Storage and Reheating Tips
These bowls store beautifully, making them perfect for meal prep! Here’s how to keep them tasting fresh:
- Refrigerator: Store in an airtight container for up to 3–4 days.
- Freezer: Freeze individual portions for up to 2 months. Thaw overnight in the fridge before reheating.
- Reheating: Warm in the microwave or on the stovetop with a splash of water or broth to keep the dish moist.
Frequently Asked Questions
Can I make this dish ahead of time?
Absolutely! These bowls are perfect for meal prep. Just store the components separately if possible to keep the textures fresh.
Is there a way to make this gluten-free?
Yes! Use tamari or coconut aminos instead of soy sauce, and double-check that any other sauces (like hoisin) are gluten-free.
Can I use pre-shredded coleslaw mix?
Definitely! It’s a great time-saver—just make sure it’s fresh for the best texture.
How can I make it spicier?
Add sriracha, chili garlic sauce, or extra red pepper flakes to taste. A drizzle of spicy mayo would be delicious too!
Wrapping It Up
There’s something so comforting about digging into a bowl filled with all the flavors of an egg roll—without the fuss of wrapping and frying. Whether you’re meal prepping for the week or whipping up a quick dinner, these Chicken Egg Roll Bowls are sure to become a staple in your kitchen. The best part? Every bite is packed with nostalgia and warmth, just like your favorite takeout—only better because it’s homemade. Enjoy!

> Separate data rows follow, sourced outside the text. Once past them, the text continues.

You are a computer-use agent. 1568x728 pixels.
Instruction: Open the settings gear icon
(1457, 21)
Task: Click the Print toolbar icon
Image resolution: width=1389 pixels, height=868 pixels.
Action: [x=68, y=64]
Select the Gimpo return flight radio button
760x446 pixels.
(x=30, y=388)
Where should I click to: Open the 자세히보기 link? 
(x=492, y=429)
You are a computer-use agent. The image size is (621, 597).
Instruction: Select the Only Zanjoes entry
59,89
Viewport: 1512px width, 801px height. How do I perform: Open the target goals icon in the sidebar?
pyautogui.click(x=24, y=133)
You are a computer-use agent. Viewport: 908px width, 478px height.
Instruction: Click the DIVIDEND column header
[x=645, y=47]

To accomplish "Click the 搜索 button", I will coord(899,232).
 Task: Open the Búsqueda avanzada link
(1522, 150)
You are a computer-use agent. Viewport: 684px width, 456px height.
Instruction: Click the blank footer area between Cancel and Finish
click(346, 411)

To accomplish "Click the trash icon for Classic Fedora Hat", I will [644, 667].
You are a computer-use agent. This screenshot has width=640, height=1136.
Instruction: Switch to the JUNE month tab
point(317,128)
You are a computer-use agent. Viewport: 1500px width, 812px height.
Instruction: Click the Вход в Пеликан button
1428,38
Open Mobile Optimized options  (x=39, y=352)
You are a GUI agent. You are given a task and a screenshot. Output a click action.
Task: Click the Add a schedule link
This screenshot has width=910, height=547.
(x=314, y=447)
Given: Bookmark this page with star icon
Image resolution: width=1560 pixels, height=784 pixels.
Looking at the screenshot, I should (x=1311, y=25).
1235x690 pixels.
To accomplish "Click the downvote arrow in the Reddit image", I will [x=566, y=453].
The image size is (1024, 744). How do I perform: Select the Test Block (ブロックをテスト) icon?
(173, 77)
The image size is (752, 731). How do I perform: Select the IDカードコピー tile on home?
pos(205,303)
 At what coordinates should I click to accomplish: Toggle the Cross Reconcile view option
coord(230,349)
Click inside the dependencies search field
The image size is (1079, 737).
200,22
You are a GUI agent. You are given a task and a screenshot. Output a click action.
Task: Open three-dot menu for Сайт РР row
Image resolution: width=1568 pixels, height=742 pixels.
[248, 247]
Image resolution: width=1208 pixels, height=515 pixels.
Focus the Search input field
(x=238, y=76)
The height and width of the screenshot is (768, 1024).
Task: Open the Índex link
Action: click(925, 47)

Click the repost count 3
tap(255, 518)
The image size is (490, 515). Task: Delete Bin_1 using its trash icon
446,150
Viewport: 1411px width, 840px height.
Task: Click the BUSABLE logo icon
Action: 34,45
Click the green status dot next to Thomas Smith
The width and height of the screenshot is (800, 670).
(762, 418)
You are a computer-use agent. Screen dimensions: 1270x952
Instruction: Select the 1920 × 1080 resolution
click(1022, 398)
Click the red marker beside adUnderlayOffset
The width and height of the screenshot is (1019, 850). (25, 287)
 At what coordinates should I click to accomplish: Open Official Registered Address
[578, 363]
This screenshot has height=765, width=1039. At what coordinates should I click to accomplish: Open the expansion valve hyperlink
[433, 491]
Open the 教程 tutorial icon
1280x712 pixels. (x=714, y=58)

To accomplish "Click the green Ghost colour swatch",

PrintChicken Egg Roll Bowls
- Author: Trusted Blog
Description
A deconstructed version of your favorite egg rolls, packed with flavorful ground chicken and crunchy vegetables.
Ingredients
For the Crust:
- 1 lb ground chicken
- 1 tbsp sesame oil
- 3 cloves garlic, minced
- 1 tbsp ginger, grated
- 4 cups coleslaw mix
- 2 tbsp soy sauce
- 1 tbsp rice vinegar
- 1 tsp sriracha (optional)
- 2 green onions, sliced
- 1 tbsp sesame seeds
Instructions
1. Prepare the Crust:
- Heat sesame oil in a large skillet over medium-high heat.
- Add ground chicken and cook until browned, breaking it apart as it cooks.
- Stir in garlic and ginger, cooking for 1 minute until fragrant.
- Add coleslaw mix, soy sauce, rice vinegar, and sriracha. Cook for 3-4 minutes until vegetables soften.
- Garnish with green onions and sesame seeds before serving.
Notes
You can customize the seasonings to taste.